ACTIVITY:
All that should come back is the lines of the data below from the one containing "Task: Open the" to the one containing "The image size is (284, 287).", inclusive, exactly as they stand.

INFORMATION PROVIDED:

□ □ □ □

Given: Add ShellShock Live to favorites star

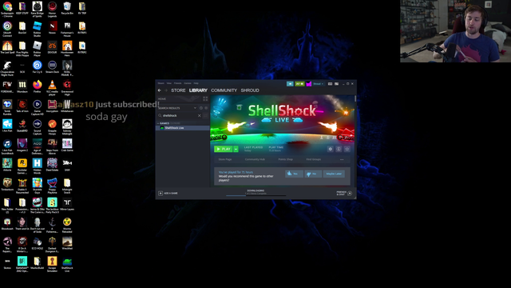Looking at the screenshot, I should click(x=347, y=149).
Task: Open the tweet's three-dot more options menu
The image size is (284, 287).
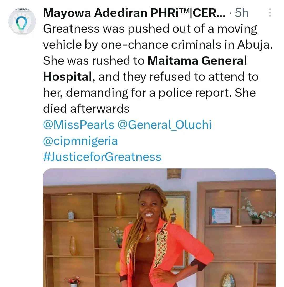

□ □ □ □

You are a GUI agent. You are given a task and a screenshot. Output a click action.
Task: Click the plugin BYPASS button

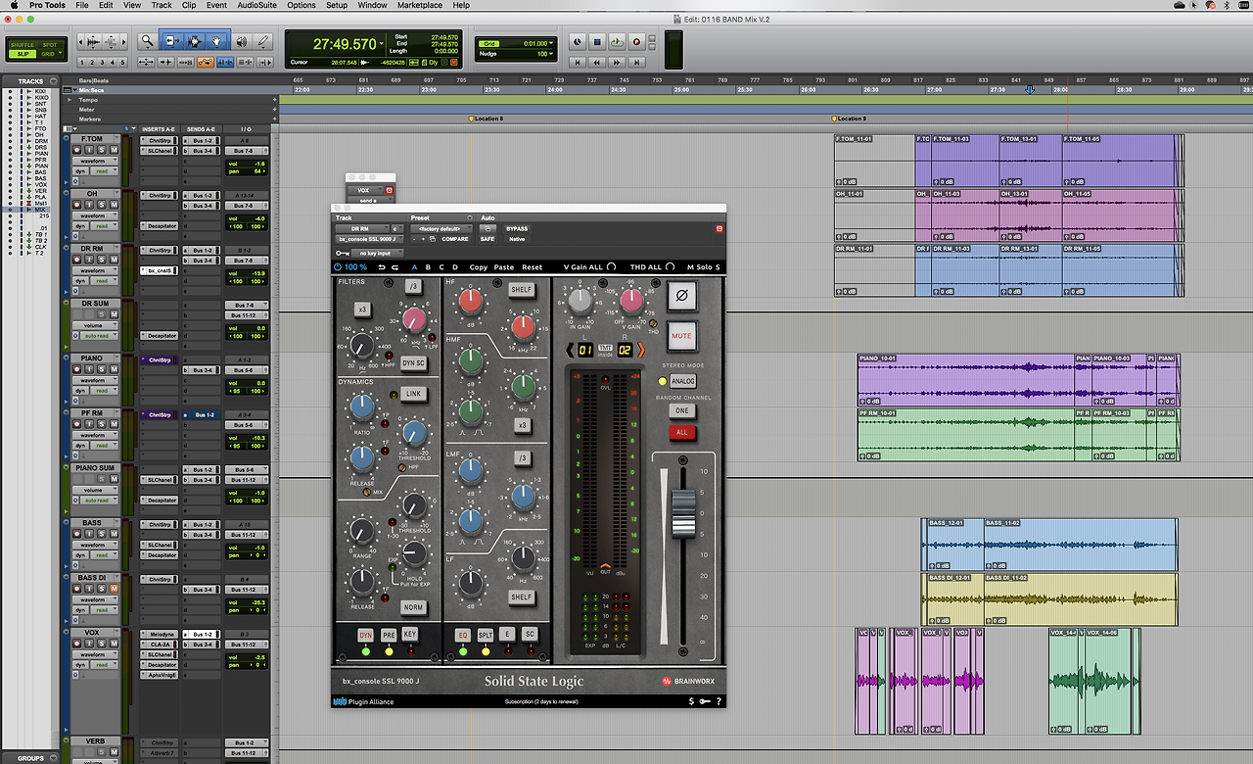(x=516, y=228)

□ □ □ □

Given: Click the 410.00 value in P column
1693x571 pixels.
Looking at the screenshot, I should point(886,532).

□ □ □ □

EXERCISE RESPONSE:
Task: Open the tweet's three-dot more options menu
The image size is (284, 287).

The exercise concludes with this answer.